* Exercise requirements: The records below hold a stretch from the line with "Task: Expand the Programme dropdown arrow" through the line with "Click the print"; return exactly those lines, ends included, and nothing more.

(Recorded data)
════════════════

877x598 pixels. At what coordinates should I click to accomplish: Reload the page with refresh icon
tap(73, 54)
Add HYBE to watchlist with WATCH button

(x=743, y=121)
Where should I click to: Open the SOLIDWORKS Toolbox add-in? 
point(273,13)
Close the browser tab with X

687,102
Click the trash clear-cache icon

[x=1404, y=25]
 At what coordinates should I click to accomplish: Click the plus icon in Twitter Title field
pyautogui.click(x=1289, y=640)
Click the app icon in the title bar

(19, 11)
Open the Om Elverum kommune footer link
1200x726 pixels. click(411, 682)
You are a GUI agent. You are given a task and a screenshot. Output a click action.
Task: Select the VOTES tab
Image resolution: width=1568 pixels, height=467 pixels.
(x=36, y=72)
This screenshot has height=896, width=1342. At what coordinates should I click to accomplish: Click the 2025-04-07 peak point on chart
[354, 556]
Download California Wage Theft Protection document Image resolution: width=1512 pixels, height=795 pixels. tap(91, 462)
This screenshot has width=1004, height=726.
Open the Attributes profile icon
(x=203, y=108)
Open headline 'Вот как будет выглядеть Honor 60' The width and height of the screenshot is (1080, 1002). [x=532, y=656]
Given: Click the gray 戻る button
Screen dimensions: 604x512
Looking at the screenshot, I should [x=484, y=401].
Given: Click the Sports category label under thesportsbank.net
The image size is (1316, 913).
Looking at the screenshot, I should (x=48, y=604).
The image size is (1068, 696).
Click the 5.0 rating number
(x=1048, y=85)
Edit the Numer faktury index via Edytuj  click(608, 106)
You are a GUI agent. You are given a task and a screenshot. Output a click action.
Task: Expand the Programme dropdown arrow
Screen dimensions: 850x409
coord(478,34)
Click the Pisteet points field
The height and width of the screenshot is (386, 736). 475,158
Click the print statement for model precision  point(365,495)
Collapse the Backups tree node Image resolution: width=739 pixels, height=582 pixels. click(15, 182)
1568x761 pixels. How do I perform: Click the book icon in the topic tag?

════════════════

* Expected answer:
Task: Expand the Programme dropdown arrow
Screen dimensions: 850x409
coord(478,34)
Click the Pisteet points field
The height and width of the screenshot is (386, 736). 475,158
Click the print statement for model precision  point(365,495)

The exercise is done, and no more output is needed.